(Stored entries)
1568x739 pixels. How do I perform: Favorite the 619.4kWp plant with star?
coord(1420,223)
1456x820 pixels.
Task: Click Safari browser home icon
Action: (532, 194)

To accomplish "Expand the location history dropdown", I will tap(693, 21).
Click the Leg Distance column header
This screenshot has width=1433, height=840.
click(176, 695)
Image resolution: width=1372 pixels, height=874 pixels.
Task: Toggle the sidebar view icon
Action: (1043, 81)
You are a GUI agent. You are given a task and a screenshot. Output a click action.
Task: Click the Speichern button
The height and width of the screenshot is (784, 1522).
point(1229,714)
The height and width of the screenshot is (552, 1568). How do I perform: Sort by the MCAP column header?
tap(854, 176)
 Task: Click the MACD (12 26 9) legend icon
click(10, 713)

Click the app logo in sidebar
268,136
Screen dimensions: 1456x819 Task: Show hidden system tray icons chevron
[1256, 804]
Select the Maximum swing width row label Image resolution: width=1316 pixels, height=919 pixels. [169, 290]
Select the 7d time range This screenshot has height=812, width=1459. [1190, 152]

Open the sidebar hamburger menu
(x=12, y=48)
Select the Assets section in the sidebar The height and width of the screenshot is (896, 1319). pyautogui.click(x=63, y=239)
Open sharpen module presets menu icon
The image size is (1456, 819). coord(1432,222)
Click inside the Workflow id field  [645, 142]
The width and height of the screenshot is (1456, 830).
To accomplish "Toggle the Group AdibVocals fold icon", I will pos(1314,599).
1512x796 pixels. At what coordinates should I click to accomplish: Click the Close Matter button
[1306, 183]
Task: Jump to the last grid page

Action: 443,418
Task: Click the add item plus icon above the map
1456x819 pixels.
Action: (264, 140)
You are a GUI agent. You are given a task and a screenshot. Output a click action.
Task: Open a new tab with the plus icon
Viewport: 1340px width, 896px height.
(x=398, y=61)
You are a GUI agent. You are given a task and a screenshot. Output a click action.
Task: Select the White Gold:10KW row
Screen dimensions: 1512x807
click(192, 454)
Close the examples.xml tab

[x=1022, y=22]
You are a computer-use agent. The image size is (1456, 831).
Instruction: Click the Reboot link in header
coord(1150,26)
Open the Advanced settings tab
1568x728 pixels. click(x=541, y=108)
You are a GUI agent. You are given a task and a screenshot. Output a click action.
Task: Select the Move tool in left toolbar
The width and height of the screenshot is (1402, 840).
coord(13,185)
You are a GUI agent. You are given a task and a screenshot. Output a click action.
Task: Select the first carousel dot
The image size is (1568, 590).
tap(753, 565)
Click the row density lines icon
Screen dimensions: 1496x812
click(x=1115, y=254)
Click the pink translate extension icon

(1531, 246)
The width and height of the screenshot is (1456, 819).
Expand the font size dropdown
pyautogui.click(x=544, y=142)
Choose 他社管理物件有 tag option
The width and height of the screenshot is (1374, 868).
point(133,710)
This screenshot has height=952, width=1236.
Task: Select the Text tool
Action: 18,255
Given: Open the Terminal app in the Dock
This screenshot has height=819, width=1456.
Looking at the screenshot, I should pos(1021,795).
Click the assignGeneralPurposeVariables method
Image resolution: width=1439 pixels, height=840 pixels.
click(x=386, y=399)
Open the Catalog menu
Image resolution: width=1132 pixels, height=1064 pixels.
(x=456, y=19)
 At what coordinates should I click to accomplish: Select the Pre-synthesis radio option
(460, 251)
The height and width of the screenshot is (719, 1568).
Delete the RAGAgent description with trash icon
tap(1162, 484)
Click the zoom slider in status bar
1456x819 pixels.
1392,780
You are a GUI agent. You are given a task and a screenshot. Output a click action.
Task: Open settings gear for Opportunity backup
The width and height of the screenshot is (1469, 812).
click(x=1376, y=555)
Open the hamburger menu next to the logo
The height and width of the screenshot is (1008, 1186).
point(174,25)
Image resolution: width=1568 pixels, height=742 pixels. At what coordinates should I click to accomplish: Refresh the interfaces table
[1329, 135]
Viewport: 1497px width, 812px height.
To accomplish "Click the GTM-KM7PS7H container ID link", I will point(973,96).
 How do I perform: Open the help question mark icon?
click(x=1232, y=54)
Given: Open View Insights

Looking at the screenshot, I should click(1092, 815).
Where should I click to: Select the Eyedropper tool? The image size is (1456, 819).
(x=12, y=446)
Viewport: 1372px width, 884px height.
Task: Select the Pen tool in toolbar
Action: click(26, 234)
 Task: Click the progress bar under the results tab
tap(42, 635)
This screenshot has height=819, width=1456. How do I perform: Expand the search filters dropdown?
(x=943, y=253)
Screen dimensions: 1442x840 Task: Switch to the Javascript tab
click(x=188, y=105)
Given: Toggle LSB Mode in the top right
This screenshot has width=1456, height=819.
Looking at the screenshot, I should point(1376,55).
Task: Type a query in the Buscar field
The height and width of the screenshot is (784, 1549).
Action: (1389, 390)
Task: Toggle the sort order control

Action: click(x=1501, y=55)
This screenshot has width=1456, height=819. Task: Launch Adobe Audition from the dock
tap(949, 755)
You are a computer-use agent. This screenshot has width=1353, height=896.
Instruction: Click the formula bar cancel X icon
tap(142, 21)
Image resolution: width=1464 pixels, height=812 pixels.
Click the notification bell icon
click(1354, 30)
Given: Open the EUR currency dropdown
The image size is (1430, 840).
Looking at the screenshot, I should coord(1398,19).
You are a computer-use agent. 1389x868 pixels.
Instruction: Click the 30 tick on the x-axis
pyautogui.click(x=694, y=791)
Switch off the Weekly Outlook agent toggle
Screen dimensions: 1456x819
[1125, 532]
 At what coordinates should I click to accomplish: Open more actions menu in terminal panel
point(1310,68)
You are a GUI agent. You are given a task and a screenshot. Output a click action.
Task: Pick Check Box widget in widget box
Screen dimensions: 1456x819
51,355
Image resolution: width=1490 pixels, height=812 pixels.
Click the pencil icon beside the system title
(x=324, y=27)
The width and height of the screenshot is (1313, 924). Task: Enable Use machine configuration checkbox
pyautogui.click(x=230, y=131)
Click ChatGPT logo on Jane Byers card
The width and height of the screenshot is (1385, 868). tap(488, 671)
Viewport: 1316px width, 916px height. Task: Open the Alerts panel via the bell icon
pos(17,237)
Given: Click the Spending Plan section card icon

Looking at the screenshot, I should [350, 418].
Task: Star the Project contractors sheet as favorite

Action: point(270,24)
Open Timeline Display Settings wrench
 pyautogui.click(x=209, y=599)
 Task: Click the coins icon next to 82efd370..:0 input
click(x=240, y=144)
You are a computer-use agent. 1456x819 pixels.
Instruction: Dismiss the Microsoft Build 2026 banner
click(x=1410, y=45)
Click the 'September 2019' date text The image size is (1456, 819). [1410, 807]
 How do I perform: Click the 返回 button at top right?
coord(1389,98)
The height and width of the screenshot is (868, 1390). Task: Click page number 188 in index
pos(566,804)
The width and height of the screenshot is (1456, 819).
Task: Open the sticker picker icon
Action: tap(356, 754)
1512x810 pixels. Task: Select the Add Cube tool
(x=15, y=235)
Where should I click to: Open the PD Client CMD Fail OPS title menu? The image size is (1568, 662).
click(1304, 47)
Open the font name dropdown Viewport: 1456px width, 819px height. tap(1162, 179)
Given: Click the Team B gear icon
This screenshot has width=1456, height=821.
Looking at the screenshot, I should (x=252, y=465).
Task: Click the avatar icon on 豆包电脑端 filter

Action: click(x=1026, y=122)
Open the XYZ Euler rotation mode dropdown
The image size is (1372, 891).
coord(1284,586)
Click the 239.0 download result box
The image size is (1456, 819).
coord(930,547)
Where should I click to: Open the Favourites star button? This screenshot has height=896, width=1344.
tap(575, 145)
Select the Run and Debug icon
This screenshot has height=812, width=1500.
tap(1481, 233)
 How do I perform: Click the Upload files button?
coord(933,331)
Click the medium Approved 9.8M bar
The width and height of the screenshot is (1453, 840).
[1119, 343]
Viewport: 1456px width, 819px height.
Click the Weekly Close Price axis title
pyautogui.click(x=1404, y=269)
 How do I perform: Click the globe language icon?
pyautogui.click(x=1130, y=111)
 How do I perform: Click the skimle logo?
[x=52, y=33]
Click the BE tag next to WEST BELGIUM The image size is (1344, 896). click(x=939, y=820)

-- Problem to solve --
The required answer is the exact run of lines above starting at the line with "Task: Click the MACD (12 26 9) legend icon" and ending at the line with "Click inside the", with both ends present.

-- Task answer --
 Task: Click the MACD (12 26 9) legend icon
click(10, 713)

Click the app logo in sidebar
268,136
Screen dimensions: 1456x819 Task: Show hidden system tray icons chevron
[1256, 804]
Select the Maximum swing width row label Image resolution: width=1316 pixels, height=919 pixels. [169, 290]
Select the 7d time range This screenshot has height=812, width=1459. [1190, 152]

Open the sidebar hamburger menu
(x=12, y=48)
Select the Assets section in the sidebar The height and width of the screenshot is (896, 1319). pyautogui.click(x=63, y=239)
Open sharpen module presets menu icon
The image size is (1456, 819). coord(1432,222)
Click inside the Workflow id field  [645, 142]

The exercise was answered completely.